What is needed is the number of lines below that contain the string "Open", with no other text.

── Input material

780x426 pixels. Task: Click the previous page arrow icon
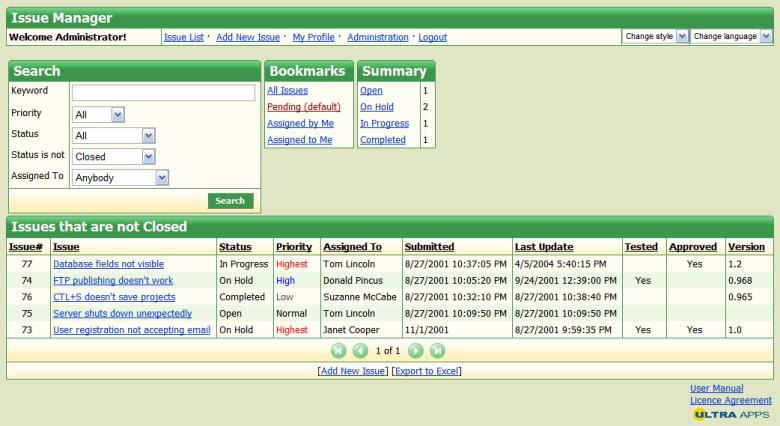pos(362,351)
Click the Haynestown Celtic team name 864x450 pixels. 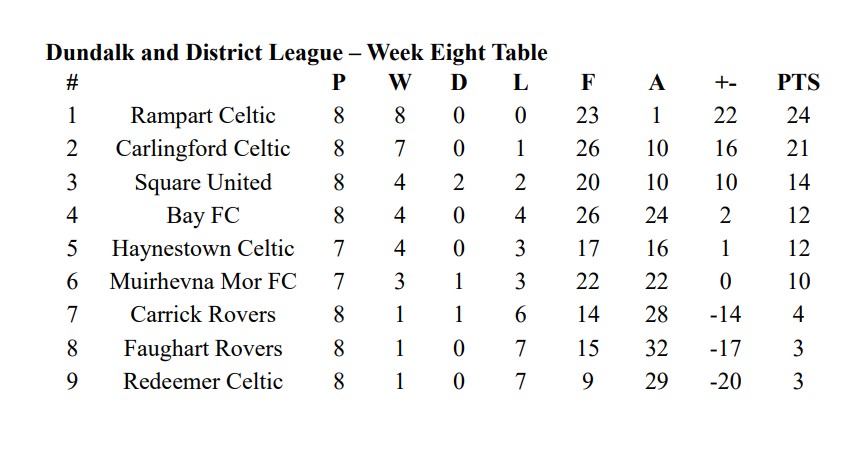[x=203, y=248]
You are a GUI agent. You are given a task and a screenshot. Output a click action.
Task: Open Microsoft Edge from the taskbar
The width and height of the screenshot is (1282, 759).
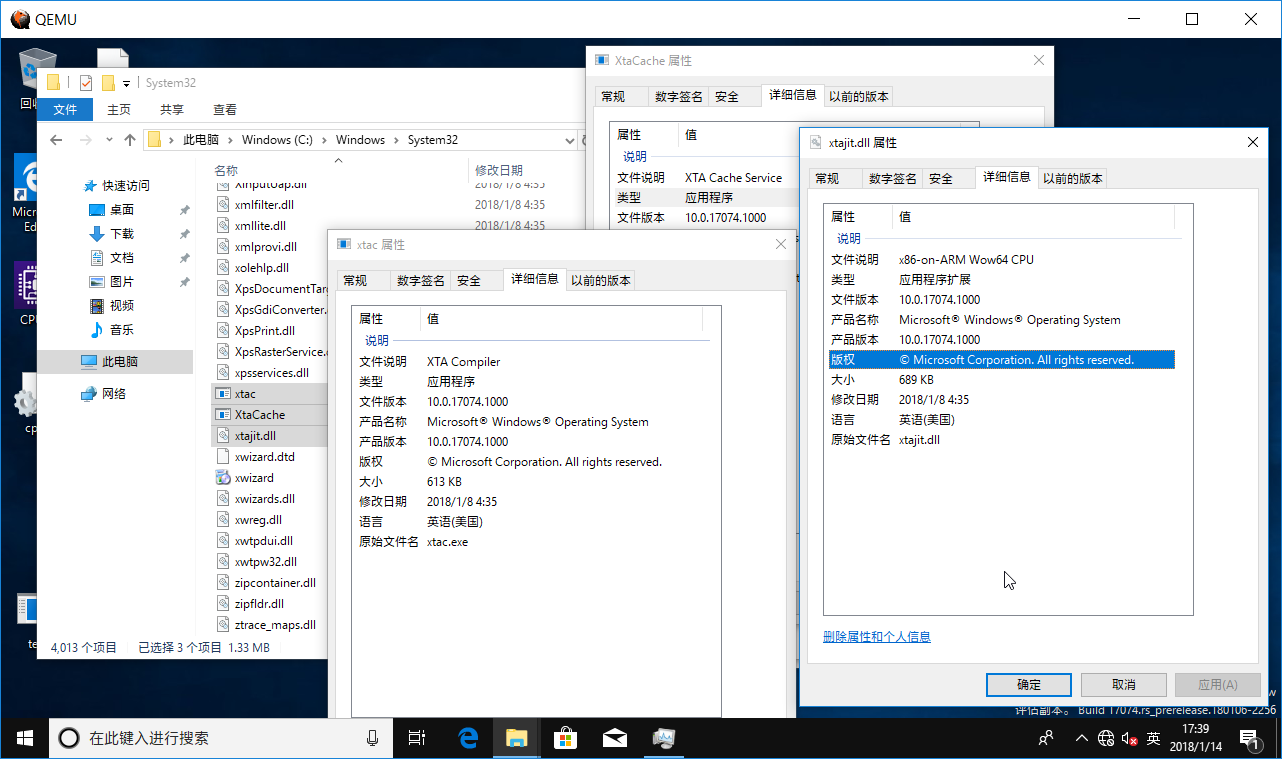[467, 737]
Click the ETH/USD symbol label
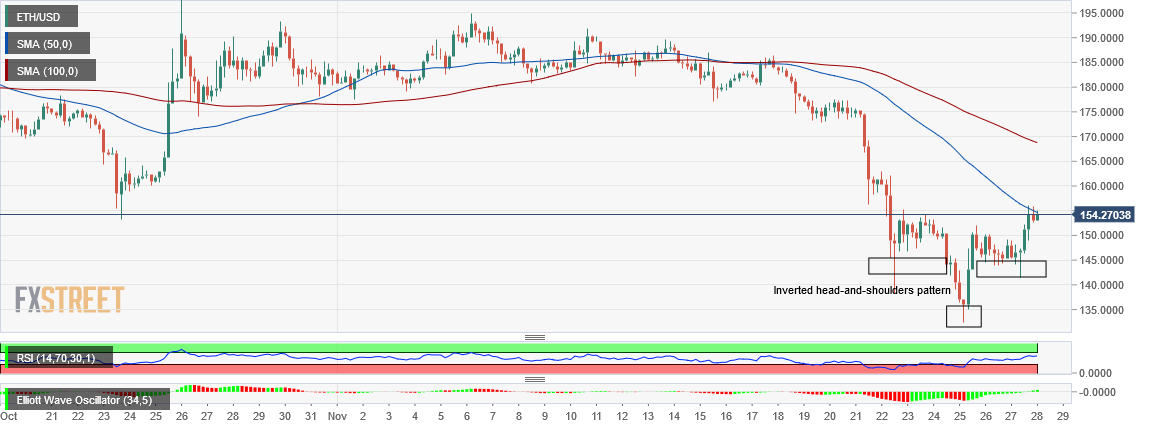The image size is (1153, 429). point(32,17)
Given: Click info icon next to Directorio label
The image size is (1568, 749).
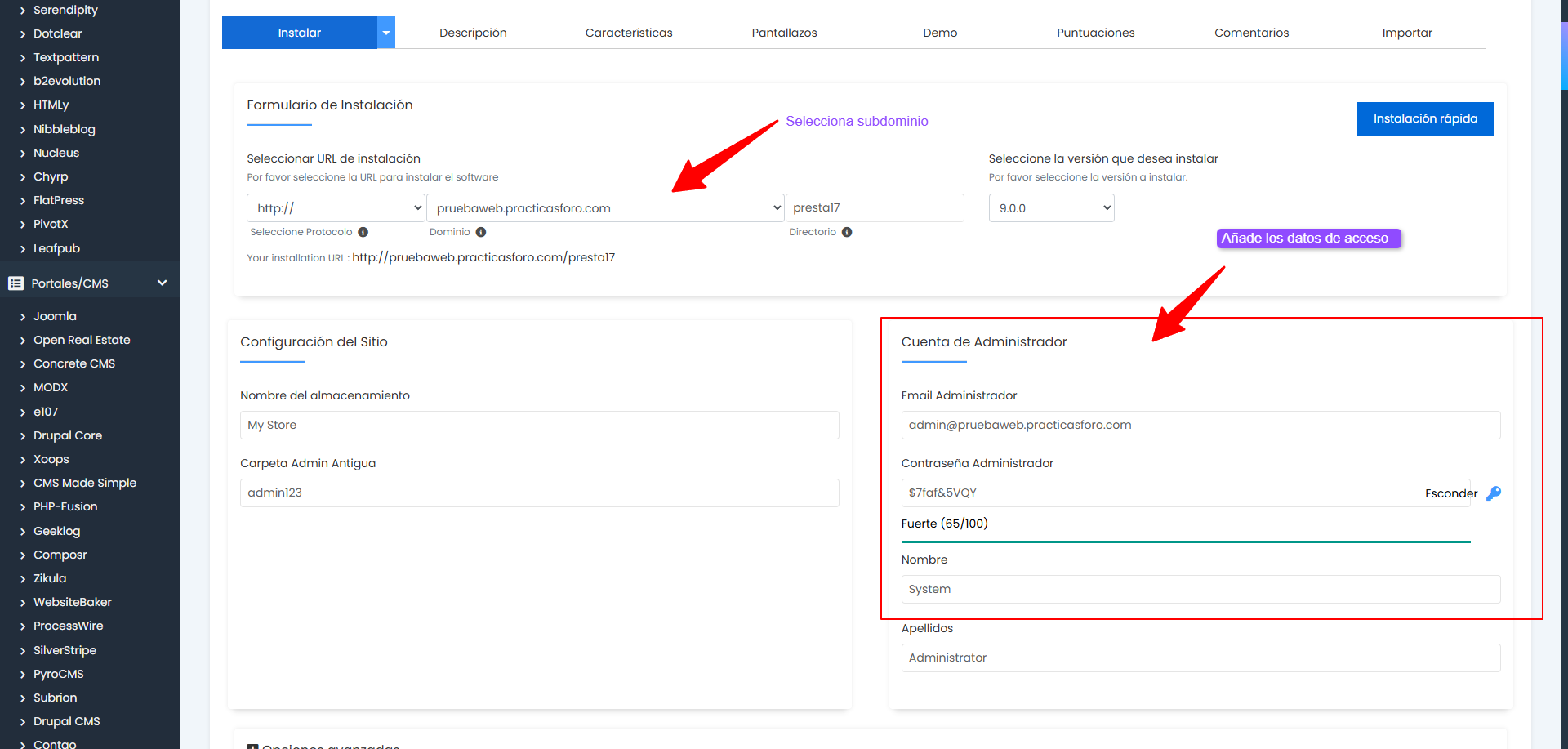Looking at the screenshot, I should click(x=847, y=232).
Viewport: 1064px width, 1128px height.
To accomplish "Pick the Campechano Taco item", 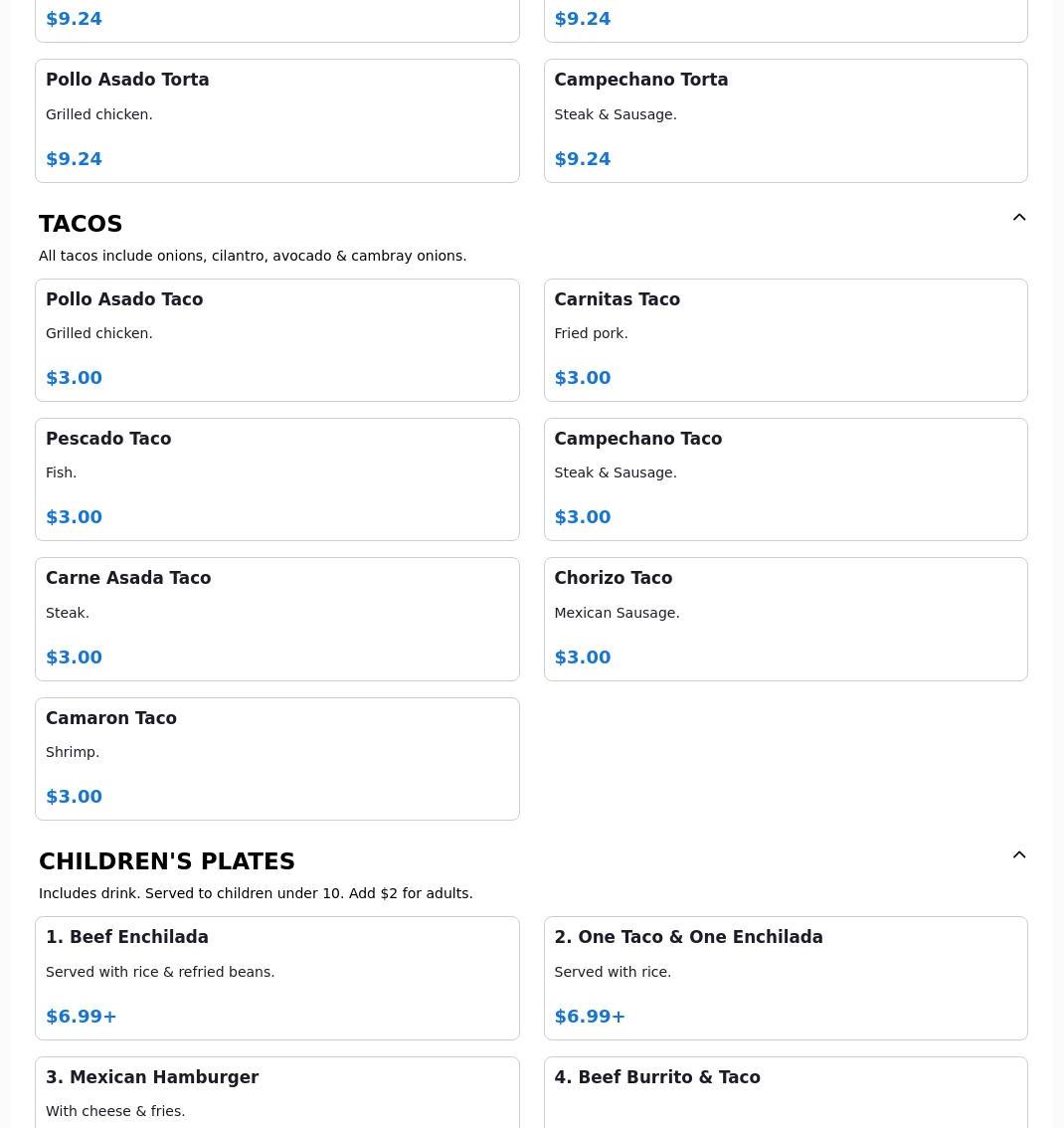I will (x=785, y=478).
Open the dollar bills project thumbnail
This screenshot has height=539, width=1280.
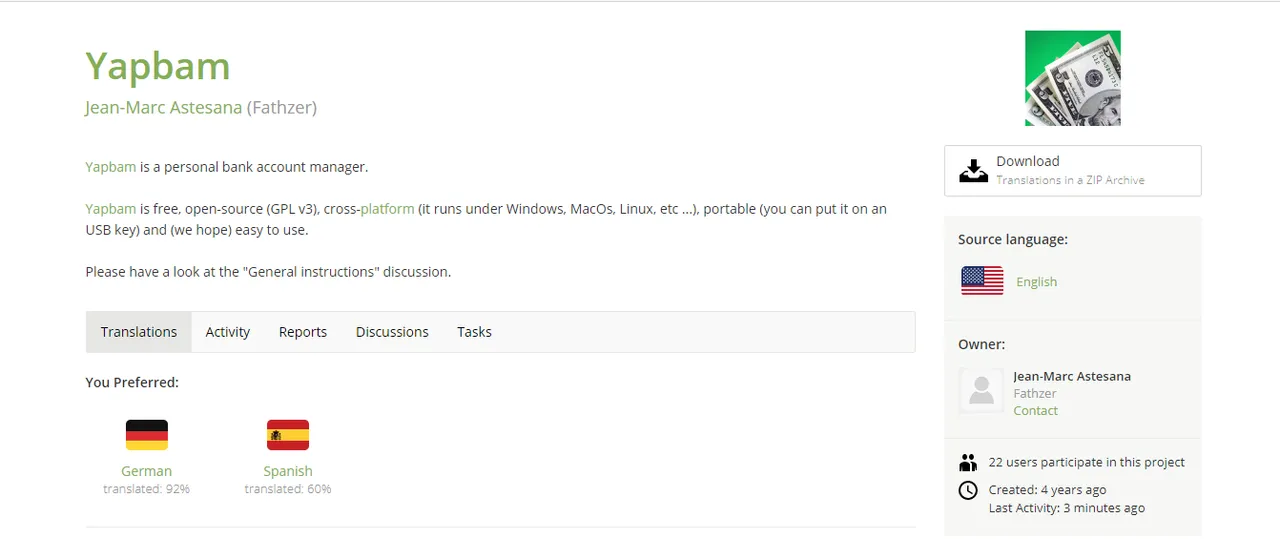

────

■ **The answer**
2